In Canada, the Alberta Court of Appeal’s decision in Reddy v. Saroya underscored the same point, holding that a Calgary lawyer "bears ultimate responsibility" for AI‑hallucinated citations in a factum drafted by a third‑party contractor and signalling that courts will look to counsel – not software or outside vendors – when generative AI goes wrong. And in Mazaheri v. Law Society of Ontario, a Law Society of Ontario discipline panel confronted motion materials laced with non‑existent and misleading AI‑generated authorities, rejected the lawyer’s bias arguments, and signalled that unverified reliance on tools like Grok can factor into costs and interlocutory suspension decisions.
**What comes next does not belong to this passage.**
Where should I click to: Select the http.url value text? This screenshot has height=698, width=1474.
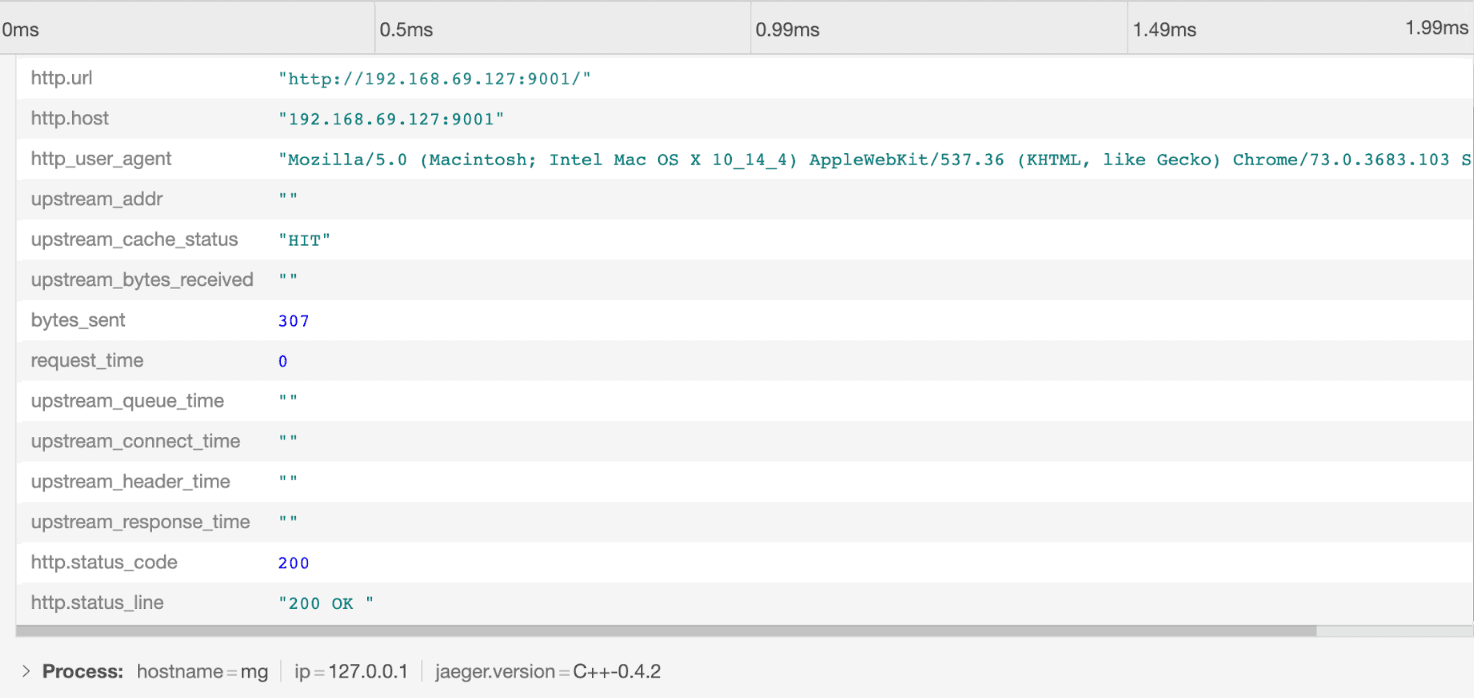click(x=435, y=78)
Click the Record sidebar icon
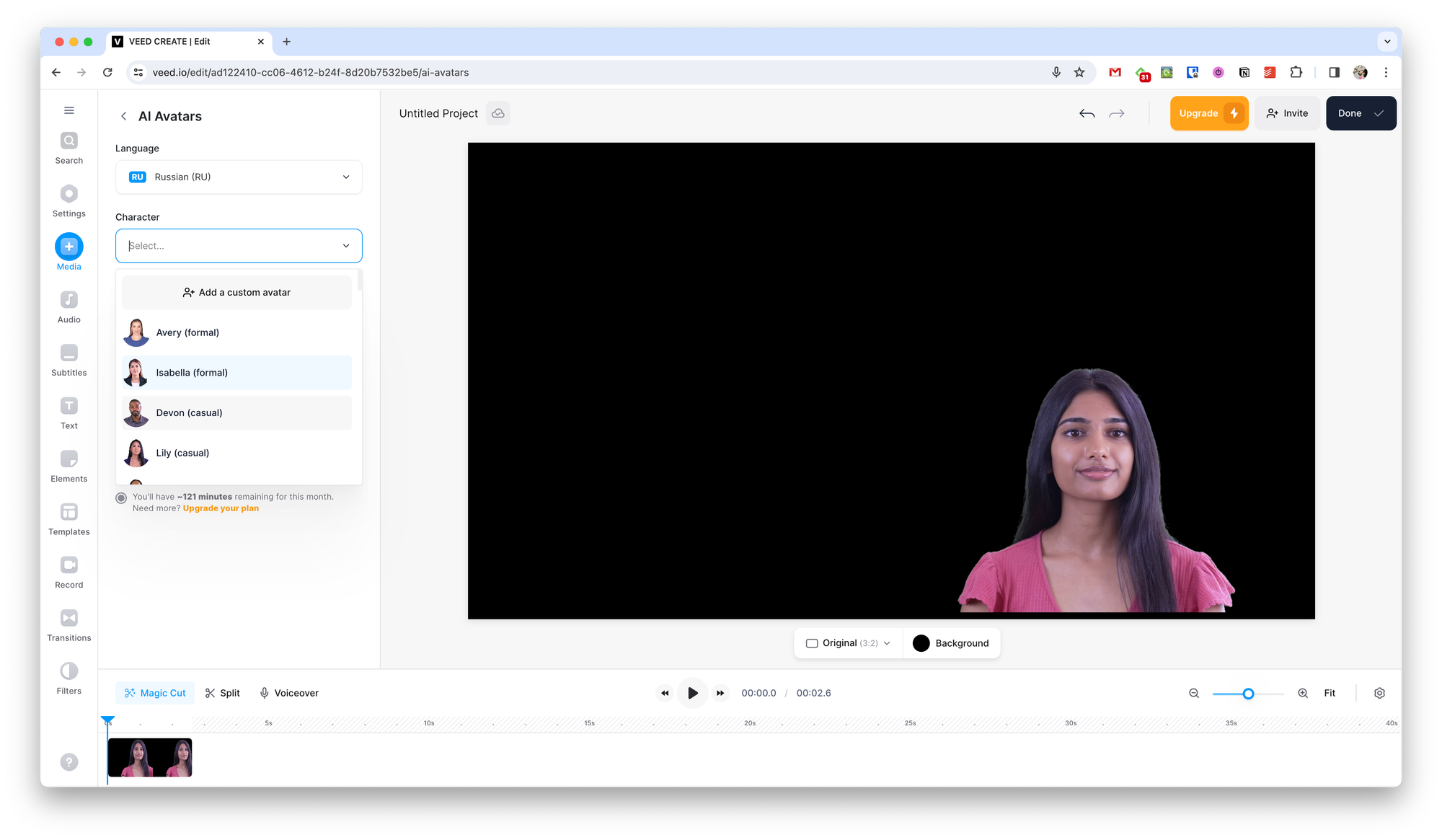Screen dimensions: 1442x840 pos(68,565)
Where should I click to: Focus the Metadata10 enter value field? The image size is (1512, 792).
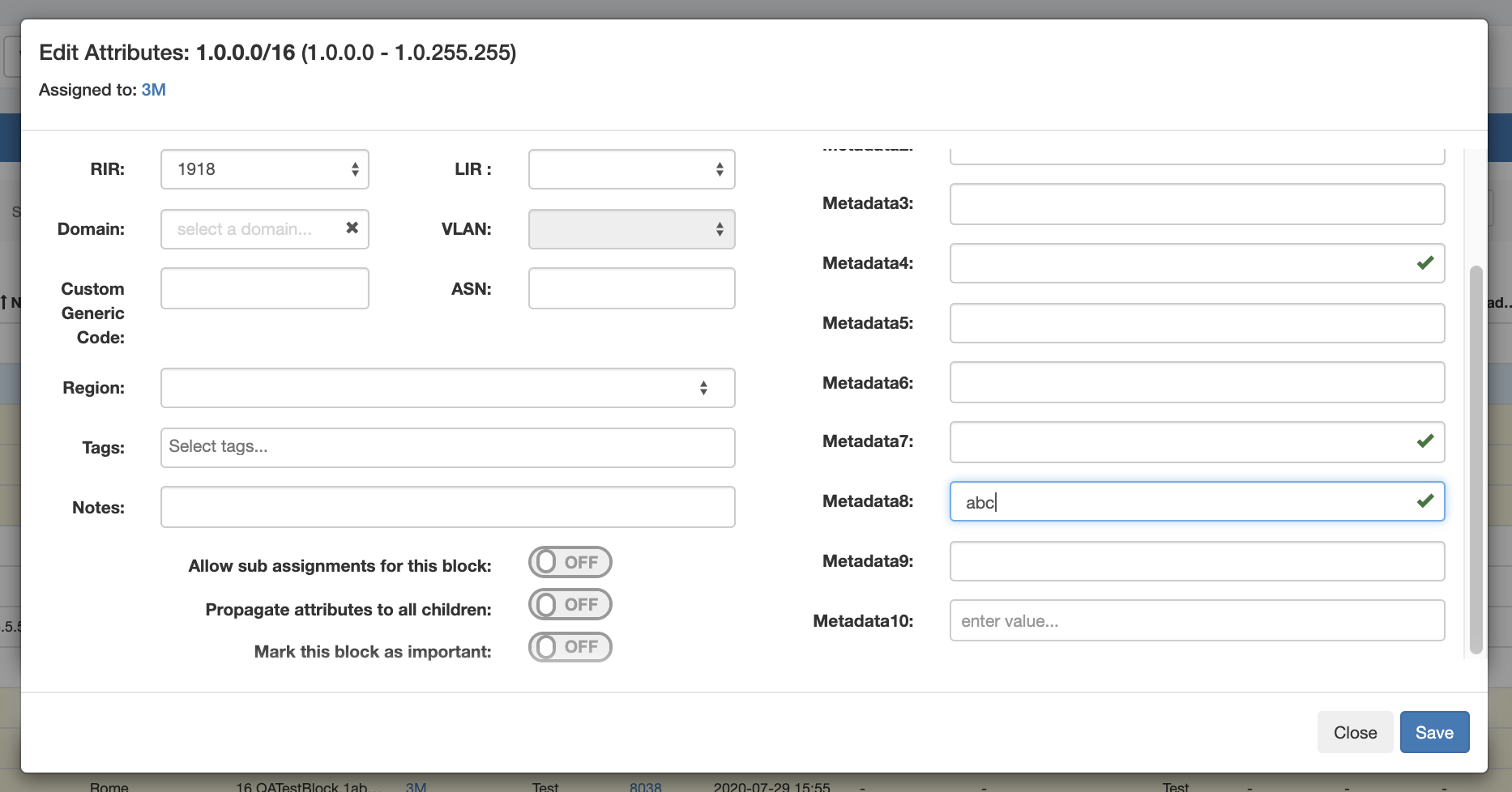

A Thomson Reuters survey last year found that 63 percent of lawyers reported using AI at work, with 12 percent saying they did so regularly, even as experts warned that generative models are prone to inventing facts because they predict plausible‑sounding text from large datasets rather than checking source material. The American Bar Association has since reminded members that traditional duties of competence and candour extend fully to AI‑generated text, stressing that lawyers must verify any citations and factual assertions before filing. As Suffolk University law dean Andrew Perlman put it, when lawyers submit unchecked AI‑generated citations, “that’s incompetence, just pure and simple.”
Canadian regulators have issued similar cautions, emphasizing that tools such as ChatGPT or other large‑language‑model systems are no substitute for a lawyer’s professional judgment and must not be used as an unverified authority engine.